EXERCISE BRIEF:
Scan the records for "Teams". Report each line that includes it.

--- MATERIALS PROVIDED ---

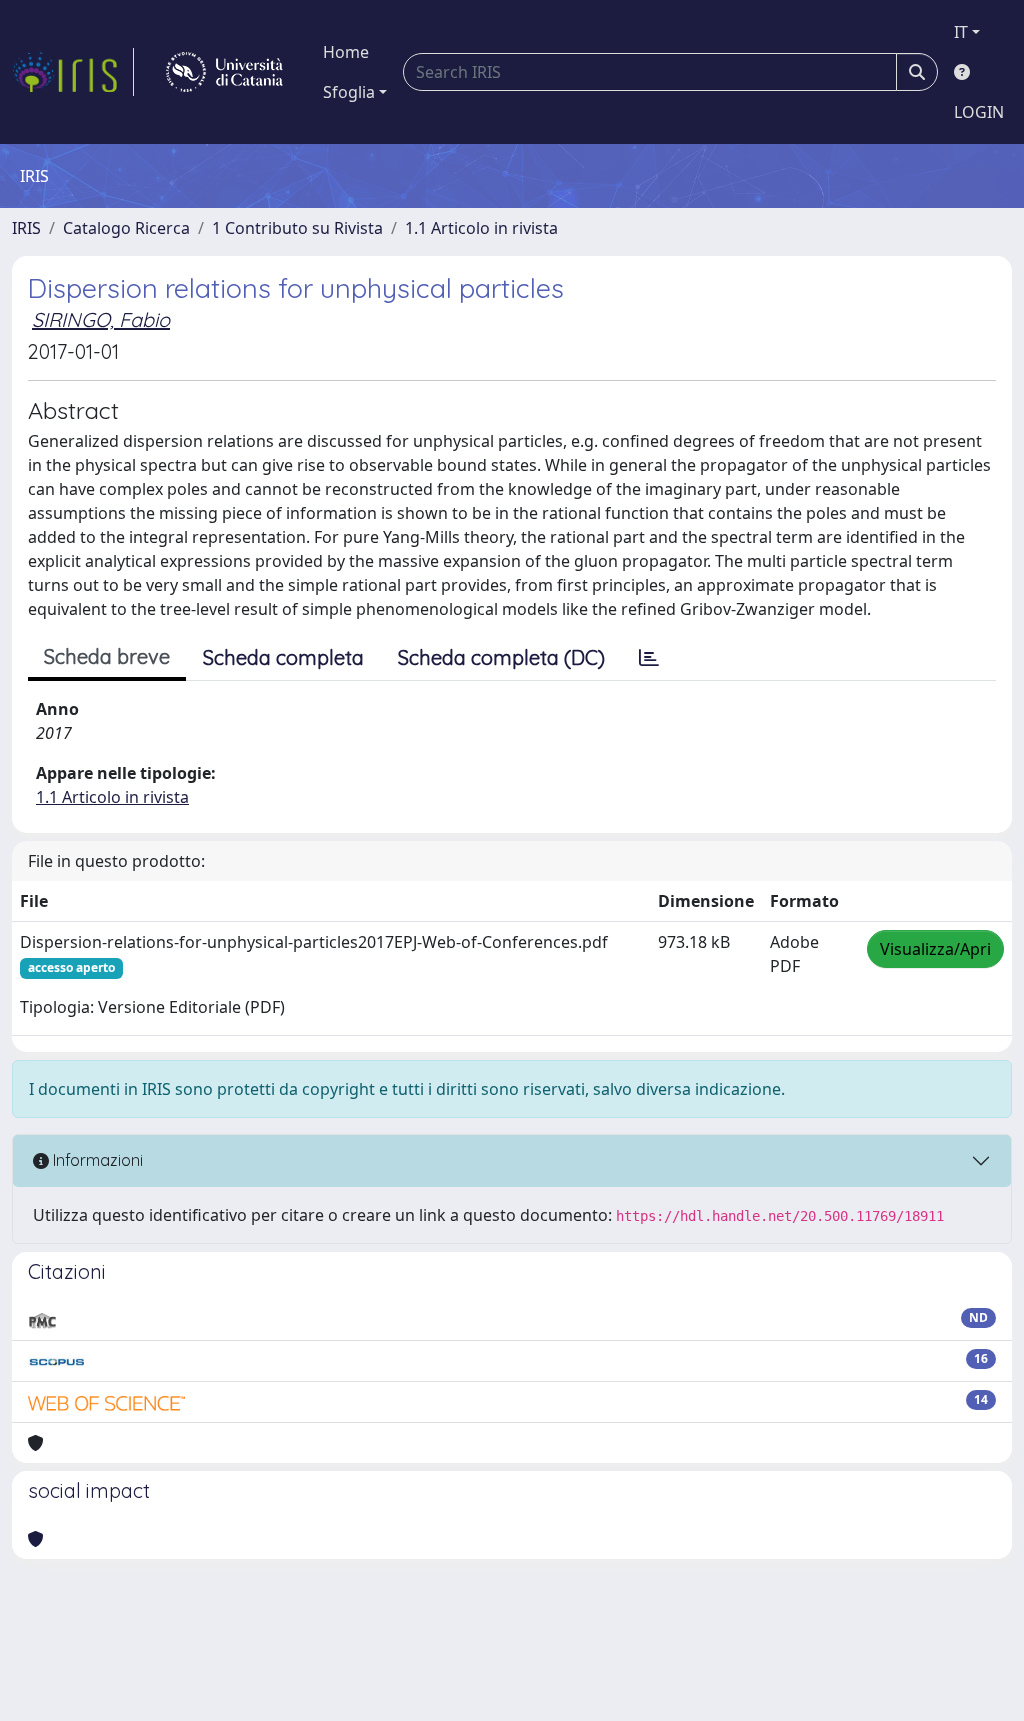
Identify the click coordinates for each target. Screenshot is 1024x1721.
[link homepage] (73, 72)
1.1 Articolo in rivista (481, 228)
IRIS (26, 228)
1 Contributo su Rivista (297, 228)
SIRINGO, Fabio (101, 319)
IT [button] (961, 32)
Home (346, 52)
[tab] (649, 658)
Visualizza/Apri (935, 949)
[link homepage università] (224, 72)
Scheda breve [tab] (107, 656)
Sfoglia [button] (349, 92)
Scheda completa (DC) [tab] (501, 657)
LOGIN (979, 112)
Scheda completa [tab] (283, 657)
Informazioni (96, 1160)
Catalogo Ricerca (126, 228)
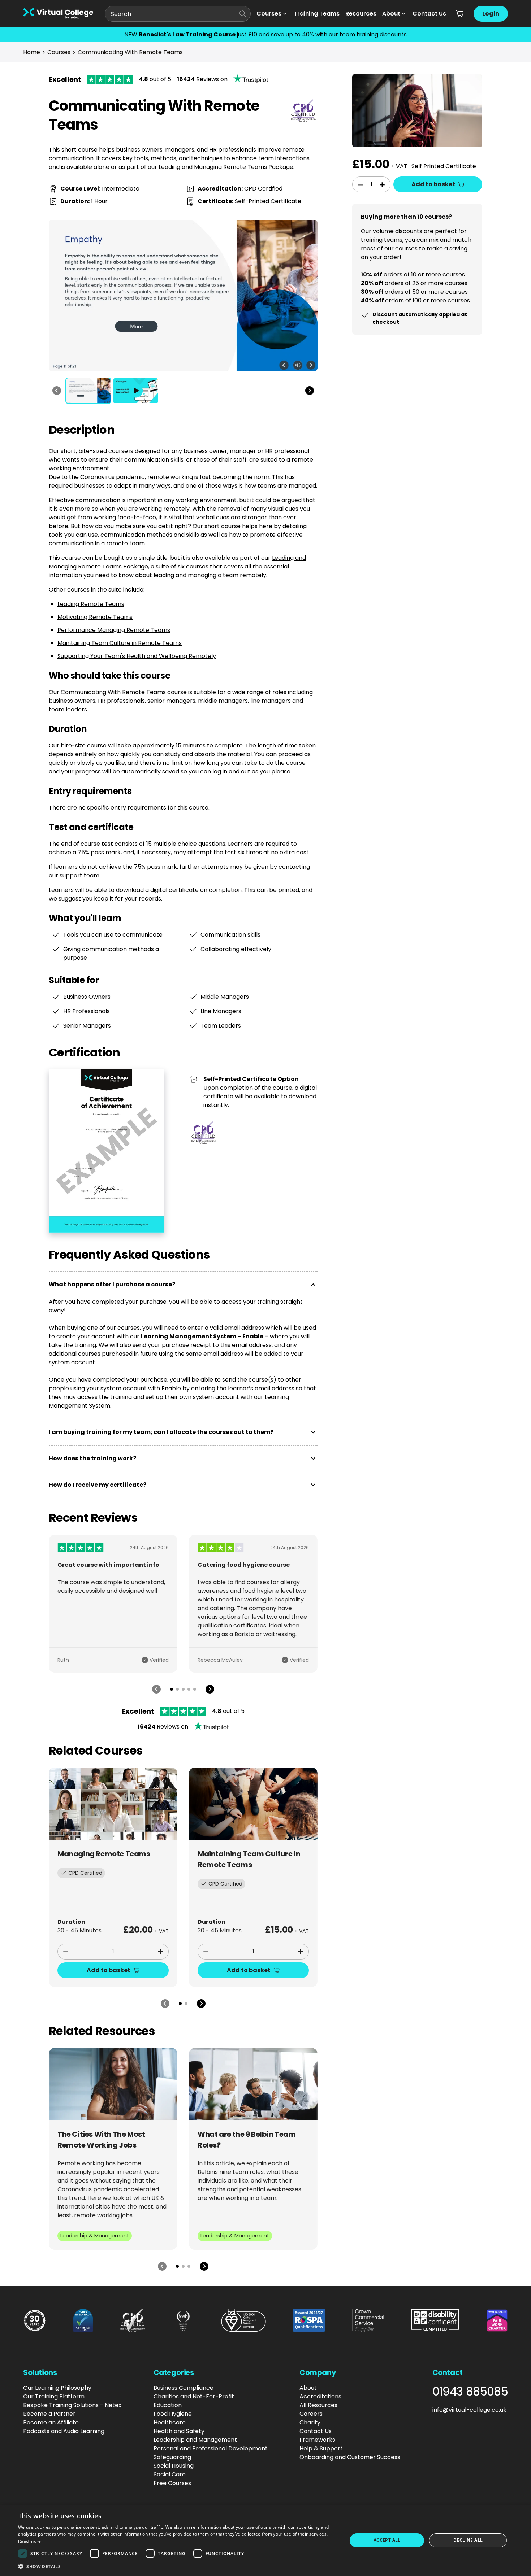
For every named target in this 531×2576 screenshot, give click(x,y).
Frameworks (317, 2440)
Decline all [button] (468, 2540)
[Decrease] (66, 1952)
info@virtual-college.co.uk (469, 2410)
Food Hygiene (173, 2414)
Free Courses (172, 2483)
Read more (29, 2541)
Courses (268, 13)
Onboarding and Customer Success (349, 2457)
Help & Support (321, 2448)
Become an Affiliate (51, 2422)
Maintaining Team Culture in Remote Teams (119, 643)
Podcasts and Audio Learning (63, 2431)
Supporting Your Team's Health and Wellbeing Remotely (136, 656)
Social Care (170, 2474)
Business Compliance (183, 2388)
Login (490, 13)
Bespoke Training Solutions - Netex (72, 2405)
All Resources (318, 2405)
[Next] (310, 390)
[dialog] (265, 2540)
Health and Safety (179, 2431)
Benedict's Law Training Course (187, 34)
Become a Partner (49, 2414)
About (391, 13)
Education (168, 2405)
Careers (311, 2414)
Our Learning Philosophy (57, 2388)
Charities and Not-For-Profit (194, 2396)
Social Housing (174, 2466)
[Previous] (57, 390)
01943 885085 (470, 2392)
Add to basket (108, 1970)
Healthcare (170, 2422)
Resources (360, 13)
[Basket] (460, 14)
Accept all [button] (387, 2540)
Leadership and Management (195, 2440)
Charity (309, 2422)
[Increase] (160, 1952)
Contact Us (429, 13)
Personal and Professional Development (211, 2448)
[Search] (243, 14)
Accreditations (320, 2396)
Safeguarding (172, 2457)
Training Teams (317, 13)
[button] (177, 2566)
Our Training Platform (54, 2396)
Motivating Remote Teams (95, 617)
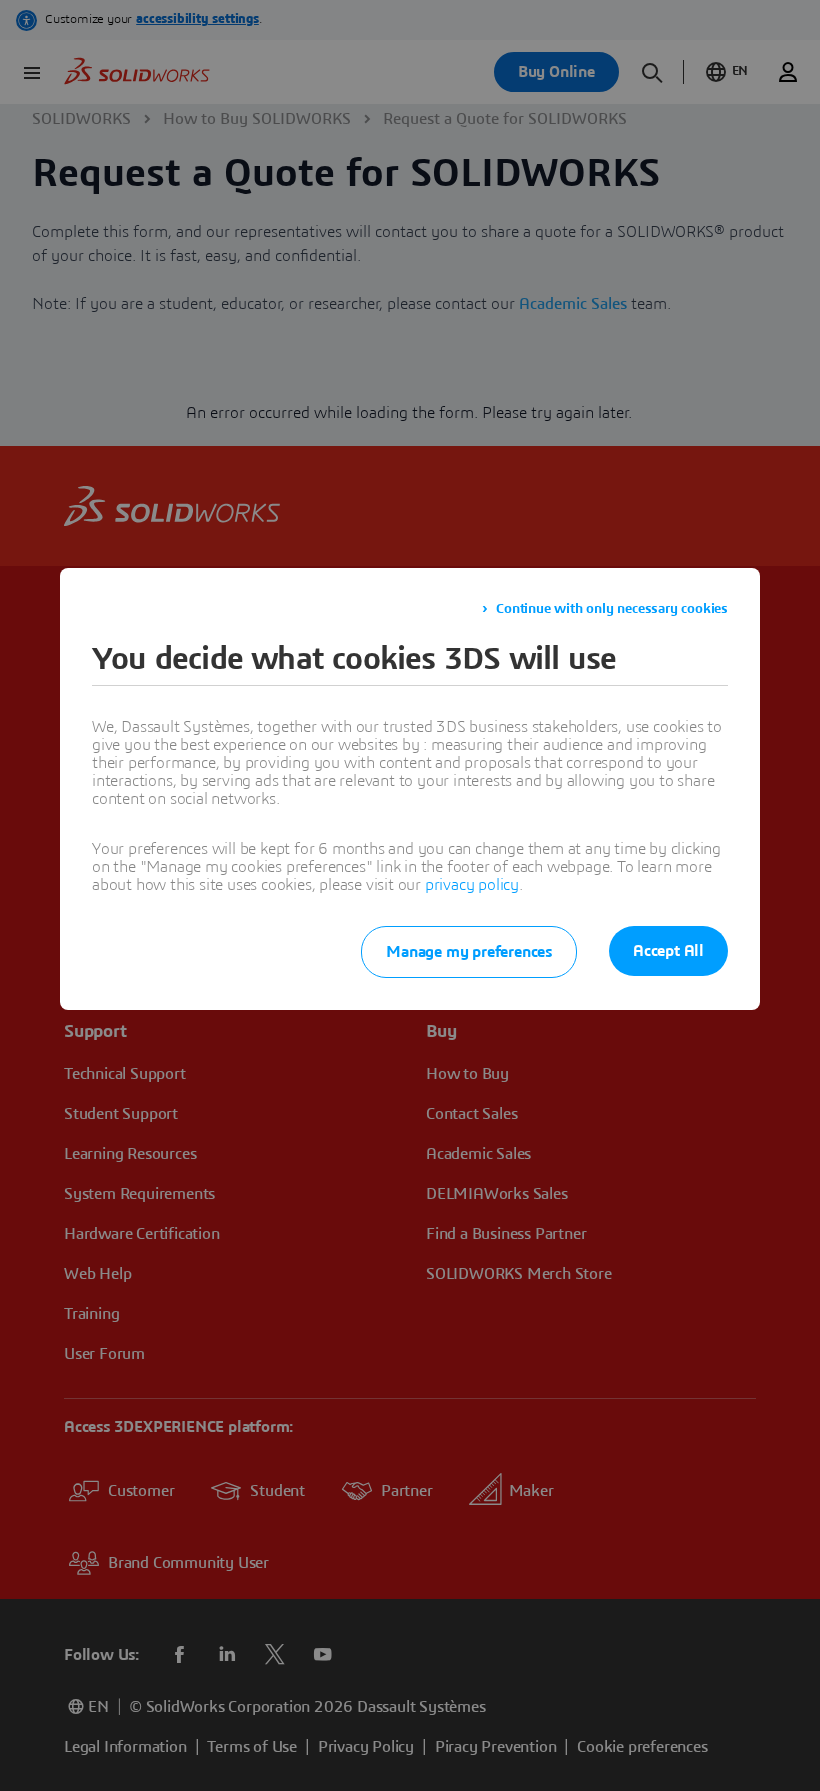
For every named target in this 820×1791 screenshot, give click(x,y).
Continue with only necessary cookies (612, 609)
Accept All (668, 951)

---

WRITTEN REPLY:
Maintaining Team Culture in Remote Teams (119, 643)
Training Teams (317, 13)
Motivating Remote Teams (95, 617)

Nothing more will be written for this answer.